The 2014 Farm Bill required final regulation within 60 days of enactment.

The USDA has submitted a draft of final regulations to the U.S. Office of Management and Budget. The USDA is currently scheduled to publish a final rule by the end of 2014.

Thursday, Sessions continued his push for the program’s implementation by sending a letter to the U.S. Office of Management and Budget, asking for a timeline for the program’s implementation.

“We understand the USDA submitted a draft final rule to the Office of Management and Budget on May 30, 2014,” the letter states. “Given the long delay in reaching this point, we ask that no later than Aug. 15, 2014, you provide us with a timeline for completion of the regulations.Once the final regulation are issued, we look forward to seeing that they comport with the intent of Congress to ensure fair and equitable treatment to all catfish, domestically produced and imported.”

After sending the letter Thursday, Sessions released a statement describing the value of ensuring fairness between foreign and domestically produced fish.

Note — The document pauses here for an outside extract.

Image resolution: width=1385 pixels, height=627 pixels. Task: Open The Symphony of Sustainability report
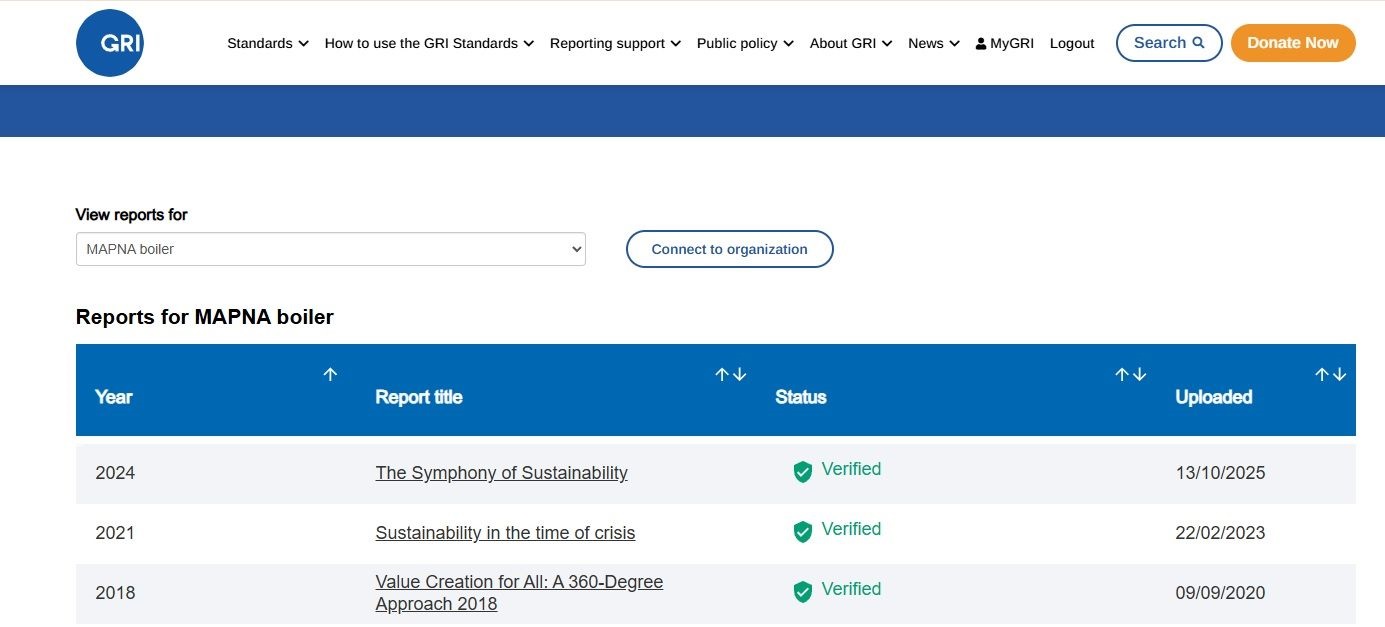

“The catfish industry is critical to many of our rural communities and important to our state’s economy,” Sessions said in the release. “Allowing foreign producers to undergo less rigorous inspections than U.S. producers cannot continue. I urge the Office of Management and Budget to ensure fairness and effectiveness in catfish inspections.”

Following the catfish inspection program’s inclusion in the 2014 Farm Bill, passed in February, farmers also touted the benefits of a potential USDA program.

Among the supporters was Butch Wilson, a Black Belt catfish farmer and president of Catfish Farmers of America.  Wilson said a USDA program could lead to more proactive inspections and prevent harmful contaminants from entering the country.

The FDA reportedly inspects two percent of the total amount of catfish entering the country.

“The biggest problem is that the public can’t distinguish between an American catfish and an imported one, unless they take a close look at the label,” Wilson said in February.

The 2013 U.S. Catfish Database, released in April by Auburn University professor Dr. Terry Hanson, found frozen catfish imports account for 75 percent of all U.S. sales.Though, the U.S. catfish industry sold 33.4 million more pounds of fish in 2013 than 2012, according to the database.